Marvin Windows and Doors in Warroad, Minn., is committed to using eco-friendly materials such as wood-plastic composites but is concerned that bioplastics are not yet durable enough for outdoor use. “Materials using resources such as corn are typically more interior; they do not have good moisture resistance, says Ben Wallace, a Marvin research manager. “That is changing; they are getting better.”

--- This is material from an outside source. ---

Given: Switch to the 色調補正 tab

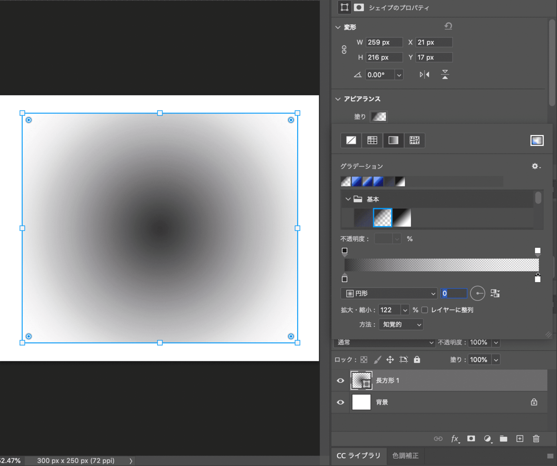Looking at the screenshot, I should point(405,456).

“If it is an equal cost, it is pretty easy to choose the better, more sustainable biobased material assuming the performances are equal,” Wallace says. However, manufacturers are not going to sacrifice performance. “If we are having to produce that part two or three times in a life cycle of a window to replace it, that is not going to

be viable.”

Manufacturers such as Marvin and Vinylite have to meet the testing standards of the American Architectural Association, ASTM and other agencies. Products used in northern climates have to hold up to extreme cold during shipping, storage and outdoor use. When manufacturers use new raw materials, they must consider impacts on warranties, additional equipment costs, and the organization’s capacity to fully test new products.

Manufacturers say they are taking a risk using biomaterials that haven’t gone through rigorous testing and years of use. The approval process for a new product is expensive; trials can take eight to 15 months.

“We need to address these issues,” Timmerman says. Manufacturers may be reluctant to bring bioproducts to the market because “they don’t want to face recalls.”

Factoring in price and supply

Almost half of manufacturers surveyed are concerned that biomaterials may be prohibitively expensive. On average, they are willing to pay 9 percent more for bio- verses petro-based raw materials. Any more, and manufacturers can’t compete — especially those in the home construction industry, which hasn’t rebounded from the recession.

“We’re hearing from our salespeople and customers that there is not a lot of pressure for green materials,” says Mike Rone of Northern Contours, makers of cabinet doors and furniture fixtures.

“Economic conditions in general have put companies in survival mode — and they are not particularly interested in the increased costs involved with paying for something ‘green.’ Nobody is going to pay a 20 percent premium,” but they “may pay three to five percent more.”

An ample and consistent supply of biomaterials is also a concern for 34 percent of Minnesota manufacturers surveyed. For example, Excel Plastics in Fergus Falls, Minn. makes point-of-purchase displays for retailers and needs a one-sixteenth-inch thickness, but there isn’t an

available supply.

Opportunity still abounds

Despite the challenges, incorporating bioproducts into product lines could be a new revenue stream for Minnesota manufacturers, the AURI study finds. The greatest opportunities are in pressure-sensitive adhesives, foam, hardened plastics, packaging and some non-load-bearing molded products.

AURI is helping overcome challenges by working with researchers at Winona State University and North Dakota State University to improve ag-based polymers’ durability.

“We are fortunate to have this group of manufacturers that see the advantages of these products and are willing to work with Winona and NDSU to resolve these problems,” such as strength and heat resistance, Timmerman says. “I think we can get there, but like any new process, it’s by trial

and error.”

The value-added rewards of turning crop byproducts into plastics could be huge. “We are starting to understand the value chain and opportunities that exist for Minnesota,” Timmerman says. For the agricultural industry, bioplastics have “the opportunity to add even more value than fuel.”